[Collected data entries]
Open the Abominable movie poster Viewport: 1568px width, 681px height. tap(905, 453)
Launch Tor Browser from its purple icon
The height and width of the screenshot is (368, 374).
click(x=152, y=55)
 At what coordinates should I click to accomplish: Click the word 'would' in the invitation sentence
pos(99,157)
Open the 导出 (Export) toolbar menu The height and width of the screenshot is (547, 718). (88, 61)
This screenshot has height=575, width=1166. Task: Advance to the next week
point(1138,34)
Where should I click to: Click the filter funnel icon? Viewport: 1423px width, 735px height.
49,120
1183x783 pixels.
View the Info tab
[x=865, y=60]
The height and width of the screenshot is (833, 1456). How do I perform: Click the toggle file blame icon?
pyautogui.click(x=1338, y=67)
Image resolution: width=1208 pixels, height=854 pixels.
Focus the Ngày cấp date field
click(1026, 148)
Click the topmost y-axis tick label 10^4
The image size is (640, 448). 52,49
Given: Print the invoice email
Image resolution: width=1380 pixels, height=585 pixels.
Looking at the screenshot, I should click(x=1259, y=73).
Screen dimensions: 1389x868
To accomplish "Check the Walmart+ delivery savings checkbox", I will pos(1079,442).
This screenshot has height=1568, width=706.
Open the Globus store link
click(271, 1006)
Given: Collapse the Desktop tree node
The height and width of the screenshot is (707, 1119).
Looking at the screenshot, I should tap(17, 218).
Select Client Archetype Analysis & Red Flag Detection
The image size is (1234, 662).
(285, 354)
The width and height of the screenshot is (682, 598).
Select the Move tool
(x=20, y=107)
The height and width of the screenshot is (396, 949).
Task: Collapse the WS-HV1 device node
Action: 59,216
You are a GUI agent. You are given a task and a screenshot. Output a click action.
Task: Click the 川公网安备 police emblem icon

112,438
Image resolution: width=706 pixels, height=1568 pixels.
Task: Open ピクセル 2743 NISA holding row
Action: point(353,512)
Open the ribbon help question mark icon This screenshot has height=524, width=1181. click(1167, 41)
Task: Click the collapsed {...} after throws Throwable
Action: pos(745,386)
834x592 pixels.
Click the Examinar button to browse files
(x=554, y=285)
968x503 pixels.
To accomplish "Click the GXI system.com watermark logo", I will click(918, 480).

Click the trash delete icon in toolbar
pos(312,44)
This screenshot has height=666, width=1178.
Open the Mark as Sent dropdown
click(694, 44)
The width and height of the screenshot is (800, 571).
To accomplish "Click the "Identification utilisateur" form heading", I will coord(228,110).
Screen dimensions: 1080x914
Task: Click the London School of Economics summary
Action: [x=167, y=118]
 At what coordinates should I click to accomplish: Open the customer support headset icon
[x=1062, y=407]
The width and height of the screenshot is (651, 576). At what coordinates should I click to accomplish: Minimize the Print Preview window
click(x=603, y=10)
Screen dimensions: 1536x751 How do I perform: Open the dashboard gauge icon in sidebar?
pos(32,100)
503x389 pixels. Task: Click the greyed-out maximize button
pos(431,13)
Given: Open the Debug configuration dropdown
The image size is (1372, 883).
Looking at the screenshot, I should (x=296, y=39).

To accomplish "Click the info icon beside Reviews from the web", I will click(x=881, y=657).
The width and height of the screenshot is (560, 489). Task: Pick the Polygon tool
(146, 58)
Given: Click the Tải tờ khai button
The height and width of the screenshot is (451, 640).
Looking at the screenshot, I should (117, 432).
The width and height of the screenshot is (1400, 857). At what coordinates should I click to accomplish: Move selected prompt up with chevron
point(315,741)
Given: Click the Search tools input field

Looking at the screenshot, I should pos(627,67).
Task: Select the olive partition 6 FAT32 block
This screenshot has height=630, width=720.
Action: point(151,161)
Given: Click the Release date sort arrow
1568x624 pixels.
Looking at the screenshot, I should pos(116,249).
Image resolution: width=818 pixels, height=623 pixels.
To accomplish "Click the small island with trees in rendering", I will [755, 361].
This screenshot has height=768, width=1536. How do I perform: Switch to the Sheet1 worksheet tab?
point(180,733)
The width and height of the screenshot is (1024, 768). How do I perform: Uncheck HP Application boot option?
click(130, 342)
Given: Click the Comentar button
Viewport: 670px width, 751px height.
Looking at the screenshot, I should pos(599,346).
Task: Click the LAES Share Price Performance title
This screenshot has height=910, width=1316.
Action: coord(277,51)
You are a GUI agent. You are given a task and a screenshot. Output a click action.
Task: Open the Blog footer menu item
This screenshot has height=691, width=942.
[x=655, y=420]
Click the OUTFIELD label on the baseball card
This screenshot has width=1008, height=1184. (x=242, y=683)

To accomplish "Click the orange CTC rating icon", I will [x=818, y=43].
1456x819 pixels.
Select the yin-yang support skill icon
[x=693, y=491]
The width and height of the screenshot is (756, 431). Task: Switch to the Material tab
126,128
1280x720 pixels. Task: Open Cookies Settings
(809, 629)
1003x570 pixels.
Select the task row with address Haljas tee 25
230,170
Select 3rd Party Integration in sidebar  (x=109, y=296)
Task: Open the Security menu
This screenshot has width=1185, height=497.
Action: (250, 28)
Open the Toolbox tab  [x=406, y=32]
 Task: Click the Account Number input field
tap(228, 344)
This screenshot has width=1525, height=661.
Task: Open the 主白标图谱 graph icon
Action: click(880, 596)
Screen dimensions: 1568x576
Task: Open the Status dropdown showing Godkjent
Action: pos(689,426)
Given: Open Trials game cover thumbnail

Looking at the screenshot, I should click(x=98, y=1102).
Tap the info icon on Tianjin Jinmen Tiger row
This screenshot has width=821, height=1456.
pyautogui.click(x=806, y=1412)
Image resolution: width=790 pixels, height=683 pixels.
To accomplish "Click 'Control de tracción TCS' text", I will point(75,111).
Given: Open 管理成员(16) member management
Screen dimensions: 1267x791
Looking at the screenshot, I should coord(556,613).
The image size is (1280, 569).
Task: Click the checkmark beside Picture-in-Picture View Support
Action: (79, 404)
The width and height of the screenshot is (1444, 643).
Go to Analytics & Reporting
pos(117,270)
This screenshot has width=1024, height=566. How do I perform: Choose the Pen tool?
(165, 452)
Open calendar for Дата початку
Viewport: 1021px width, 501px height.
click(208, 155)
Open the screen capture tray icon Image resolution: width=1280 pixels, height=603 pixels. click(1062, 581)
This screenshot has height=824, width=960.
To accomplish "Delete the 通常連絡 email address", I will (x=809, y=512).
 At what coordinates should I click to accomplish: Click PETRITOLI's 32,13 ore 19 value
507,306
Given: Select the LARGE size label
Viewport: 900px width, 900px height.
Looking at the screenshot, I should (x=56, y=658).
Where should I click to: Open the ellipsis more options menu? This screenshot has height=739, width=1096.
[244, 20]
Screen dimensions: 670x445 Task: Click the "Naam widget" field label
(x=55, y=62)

_What is expected_:
When you answer, output each line of the data exactly as given, from its first line up to and including the one with "834x592 pixels.".

_Exercise response_:
Open the Abominable movie poster Viewport: 1568px width, 681px height. tap(905, 453)
Launch Tor Browser from its purple icon
The height and width of the screenshot is (368, 374).
click(x=152, y=55)
 At what coordinates should I click to accomplish: Click the word 'would' in the invitation sentence
pos(99,157)
Open the 导出 (Export) toolbar menu The height and width of the screenshot is (547, 718). (88, 61)
This screenshot has height=575, width=1166. Task: Advance to the next week
point(1138,34)
Where should I click to: Click the filter funnel icon? Viewport: 1423px width, 735px height.
49,120
1183x783 pixels.
View the Info tab
[x=865, y=60]
The height and width of the screenshot is (833, 1456). How do I perform: Click the toggle file blame icon?
pyautogui.click(x=1338, y=67)
Image resolution: width=1208 pixels, height=854 pixels.
Focus the Ngày cấp date field
click(1026, 148)
Click the topmost y-axis tick label 10^4
The image size is (640, 448). 52,49
Given: Print the invoice email
Image resolution: width=1380 pixels, height=585 pixels.
Looking at the screenshot, I should click(x=1259, y=73).
Screen dimensions: 1389x868
To accomplish "Check the Walmart+ delivery savings checkbox", I will pos(1079,442).
This screenshot has height=1568, width=706.
Open the Globus store link
click(271, 1006)
Given: Collapse the Desktop tree node
The height and width of the screenshot is (707, 1119).
Looking at the screenshot, I should tap(17, 218).
Select Client Archetype Analysis & Red Flag Detection
The image size is (1234, 662).
(285, 354)
The width and height of the screenshot is (682, 598).
Select the Move tool
(x=20, y=107)
The height and width of the screenshot is (396, 949).
Task: Collapse the WS-HV1 device node
Action: 59,216
You are a GUI agent. You are given a task and a screenshot. Output a click action.
Task: Click the 川公网安备 police emblem icon

112,438
Image resolution: width=706 pixels, height=1568 pixels.
Task: Open ピクセル 2743 NISA holding row
Action: point(353,512)
Open the ribbon help question mark icon This screenshot has height=524, width=1181. click(1167, 41)
Task: Click the collapsed {...} after throws Throwable
Action: pos(745,386)
834x592 pixels.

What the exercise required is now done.